WHAT YOU ARE ASKED TO DO:
Beginning with the first line and ending with the one containing "851x521 pixels.", copy the lines of the listing below exactly; omit everything else.

PROVIDED MATERIAL:
========

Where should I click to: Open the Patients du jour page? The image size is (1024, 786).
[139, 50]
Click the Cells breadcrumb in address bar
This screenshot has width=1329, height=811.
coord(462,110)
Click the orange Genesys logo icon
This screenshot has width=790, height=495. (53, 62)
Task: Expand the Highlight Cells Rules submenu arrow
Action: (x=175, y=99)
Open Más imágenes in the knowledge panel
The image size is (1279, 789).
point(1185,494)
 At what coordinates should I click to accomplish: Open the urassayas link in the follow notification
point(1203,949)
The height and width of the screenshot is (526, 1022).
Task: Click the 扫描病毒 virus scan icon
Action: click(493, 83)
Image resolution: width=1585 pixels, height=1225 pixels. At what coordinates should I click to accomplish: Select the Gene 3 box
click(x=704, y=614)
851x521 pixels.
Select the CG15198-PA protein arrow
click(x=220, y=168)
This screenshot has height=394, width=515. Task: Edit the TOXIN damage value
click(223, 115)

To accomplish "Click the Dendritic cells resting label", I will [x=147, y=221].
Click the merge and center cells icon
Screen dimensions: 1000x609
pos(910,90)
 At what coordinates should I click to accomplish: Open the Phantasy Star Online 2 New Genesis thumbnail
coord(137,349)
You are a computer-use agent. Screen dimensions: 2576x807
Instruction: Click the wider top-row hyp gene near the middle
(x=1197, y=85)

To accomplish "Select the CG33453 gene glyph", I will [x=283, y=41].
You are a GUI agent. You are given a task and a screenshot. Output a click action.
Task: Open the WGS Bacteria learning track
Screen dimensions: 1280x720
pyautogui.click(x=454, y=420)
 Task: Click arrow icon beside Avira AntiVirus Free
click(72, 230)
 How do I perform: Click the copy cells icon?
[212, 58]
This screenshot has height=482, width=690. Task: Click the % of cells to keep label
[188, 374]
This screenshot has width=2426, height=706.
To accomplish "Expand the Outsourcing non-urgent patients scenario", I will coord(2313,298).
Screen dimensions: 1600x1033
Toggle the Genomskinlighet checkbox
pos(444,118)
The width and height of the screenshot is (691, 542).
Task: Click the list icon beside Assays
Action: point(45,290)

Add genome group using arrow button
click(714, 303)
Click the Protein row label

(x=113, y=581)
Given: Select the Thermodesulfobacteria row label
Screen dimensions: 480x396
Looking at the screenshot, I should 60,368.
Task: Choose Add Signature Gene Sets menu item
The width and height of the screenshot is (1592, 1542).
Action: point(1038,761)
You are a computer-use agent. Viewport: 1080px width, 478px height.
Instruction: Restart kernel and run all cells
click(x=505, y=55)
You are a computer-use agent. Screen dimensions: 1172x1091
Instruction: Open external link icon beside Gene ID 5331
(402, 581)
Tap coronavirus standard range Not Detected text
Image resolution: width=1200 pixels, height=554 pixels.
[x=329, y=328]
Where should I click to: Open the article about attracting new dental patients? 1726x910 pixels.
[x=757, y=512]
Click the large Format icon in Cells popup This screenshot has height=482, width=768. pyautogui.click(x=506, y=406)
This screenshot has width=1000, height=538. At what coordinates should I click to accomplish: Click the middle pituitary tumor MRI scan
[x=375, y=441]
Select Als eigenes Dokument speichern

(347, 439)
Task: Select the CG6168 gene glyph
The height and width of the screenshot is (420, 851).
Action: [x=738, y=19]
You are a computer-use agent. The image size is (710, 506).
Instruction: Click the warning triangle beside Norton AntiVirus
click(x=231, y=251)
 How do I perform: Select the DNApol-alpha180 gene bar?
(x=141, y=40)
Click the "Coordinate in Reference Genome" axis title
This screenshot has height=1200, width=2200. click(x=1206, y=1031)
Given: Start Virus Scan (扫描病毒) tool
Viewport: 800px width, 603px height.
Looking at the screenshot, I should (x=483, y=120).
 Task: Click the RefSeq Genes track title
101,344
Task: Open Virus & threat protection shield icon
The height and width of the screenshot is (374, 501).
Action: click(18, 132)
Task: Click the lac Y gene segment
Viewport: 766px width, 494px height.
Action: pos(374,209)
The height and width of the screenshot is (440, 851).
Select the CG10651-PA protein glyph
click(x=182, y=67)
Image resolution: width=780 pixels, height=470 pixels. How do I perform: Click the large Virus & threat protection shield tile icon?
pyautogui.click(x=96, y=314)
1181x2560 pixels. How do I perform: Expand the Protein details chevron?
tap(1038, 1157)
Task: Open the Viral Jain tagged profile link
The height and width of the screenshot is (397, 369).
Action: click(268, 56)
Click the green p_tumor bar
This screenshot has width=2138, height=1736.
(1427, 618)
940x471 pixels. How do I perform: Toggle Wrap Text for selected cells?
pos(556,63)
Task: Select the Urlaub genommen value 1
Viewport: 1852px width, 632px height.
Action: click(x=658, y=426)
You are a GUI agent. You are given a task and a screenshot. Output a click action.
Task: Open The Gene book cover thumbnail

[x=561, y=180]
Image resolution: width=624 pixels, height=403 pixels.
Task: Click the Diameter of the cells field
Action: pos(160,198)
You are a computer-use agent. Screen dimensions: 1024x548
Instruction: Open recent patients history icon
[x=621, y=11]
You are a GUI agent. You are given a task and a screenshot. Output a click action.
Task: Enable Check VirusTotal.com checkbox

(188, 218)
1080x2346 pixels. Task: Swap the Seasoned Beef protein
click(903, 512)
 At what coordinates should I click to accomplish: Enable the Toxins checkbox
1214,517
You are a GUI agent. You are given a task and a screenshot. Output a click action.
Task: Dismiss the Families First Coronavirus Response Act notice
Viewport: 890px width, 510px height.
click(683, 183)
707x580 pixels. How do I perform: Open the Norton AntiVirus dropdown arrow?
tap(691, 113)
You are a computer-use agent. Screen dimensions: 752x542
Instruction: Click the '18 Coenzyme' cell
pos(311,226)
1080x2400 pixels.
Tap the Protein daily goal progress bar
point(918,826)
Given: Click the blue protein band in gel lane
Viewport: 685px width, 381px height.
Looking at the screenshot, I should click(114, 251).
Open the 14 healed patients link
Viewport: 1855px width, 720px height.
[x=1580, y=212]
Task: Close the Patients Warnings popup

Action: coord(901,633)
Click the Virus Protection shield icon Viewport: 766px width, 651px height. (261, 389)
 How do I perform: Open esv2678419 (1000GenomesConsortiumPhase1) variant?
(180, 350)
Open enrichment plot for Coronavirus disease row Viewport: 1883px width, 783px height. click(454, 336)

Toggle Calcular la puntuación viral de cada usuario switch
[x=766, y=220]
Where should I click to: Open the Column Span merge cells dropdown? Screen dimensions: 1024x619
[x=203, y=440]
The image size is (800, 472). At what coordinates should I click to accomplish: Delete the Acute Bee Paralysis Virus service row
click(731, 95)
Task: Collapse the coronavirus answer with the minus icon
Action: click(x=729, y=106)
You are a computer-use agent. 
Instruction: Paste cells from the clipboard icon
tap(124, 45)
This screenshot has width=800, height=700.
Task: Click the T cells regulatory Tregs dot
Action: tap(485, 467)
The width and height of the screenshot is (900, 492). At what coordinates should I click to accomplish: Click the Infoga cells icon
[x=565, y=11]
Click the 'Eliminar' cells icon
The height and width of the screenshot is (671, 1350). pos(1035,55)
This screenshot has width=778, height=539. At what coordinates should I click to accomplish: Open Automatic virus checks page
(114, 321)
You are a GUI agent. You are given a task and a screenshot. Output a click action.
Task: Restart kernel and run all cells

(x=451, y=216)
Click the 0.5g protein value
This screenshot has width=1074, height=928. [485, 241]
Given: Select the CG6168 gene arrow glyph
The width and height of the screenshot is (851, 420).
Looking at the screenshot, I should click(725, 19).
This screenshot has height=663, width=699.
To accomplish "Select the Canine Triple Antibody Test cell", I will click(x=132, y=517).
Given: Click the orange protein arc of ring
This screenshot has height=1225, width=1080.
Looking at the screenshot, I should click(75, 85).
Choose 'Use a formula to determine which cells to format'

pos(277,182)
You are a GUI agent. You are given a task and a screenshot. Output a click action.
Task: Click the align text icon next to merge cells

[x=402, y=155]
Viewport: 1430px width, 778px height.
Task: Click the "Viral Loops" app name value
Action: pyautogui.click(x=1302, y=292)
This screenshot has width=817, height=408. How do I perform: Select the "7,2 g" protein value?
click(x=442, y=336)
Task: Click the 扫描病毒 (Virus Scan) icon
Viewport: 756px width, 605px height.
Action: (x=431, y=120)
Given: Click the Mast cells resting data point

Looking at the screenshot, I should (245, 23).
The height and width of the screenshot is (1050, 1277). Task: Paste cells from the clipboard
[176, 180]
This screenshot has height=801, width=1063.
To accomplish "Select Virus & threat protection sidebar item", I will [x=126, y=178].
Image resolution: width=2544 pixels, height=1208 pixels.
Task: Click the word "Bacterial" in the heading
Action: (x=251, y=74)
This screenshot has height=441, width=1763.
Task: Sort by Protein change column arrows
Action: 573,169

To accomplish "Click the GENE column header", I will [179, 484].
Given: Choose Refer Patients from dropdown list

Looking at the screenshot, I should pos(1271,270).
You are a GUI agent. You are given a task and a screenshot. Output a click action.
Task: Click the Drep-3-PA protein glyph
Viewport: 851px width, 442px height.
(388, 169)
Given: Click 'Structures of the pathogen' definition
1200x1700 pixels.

========

RESPONSE AREA:
Where should I click to: Open the Patients du jour page? The image size is (1024, 786).
[139, 50]
Click the Cells breadcrumb in address bar
This screenshot has width=1329, height=811.
coord(462,110)
Click the orange Genesys logo icon
This screenshot has width=790, height=495. (53, 62)
Task: Expand the Highlight Cells Rules submenu arrow
Action: (x=175, y=99)
Open Más imágenes in the knowledge panel
The image size is (1279, 789).
point(1185,494)
 At what coordinates should I click to accomplish: Open the urassayas link in the follow notification
point(1203,949)
The height and width of the screenshot is (526, 1022).
Task: Click the 扫描病毒 virus scan icon
Action: click(493, 83)
Image resolution: width=1585 pixels, height=1225 pixels. At what coordinates should I click to accomplish: Select the Gene 3 box
click(x=704, y=614)
851x521 pixels.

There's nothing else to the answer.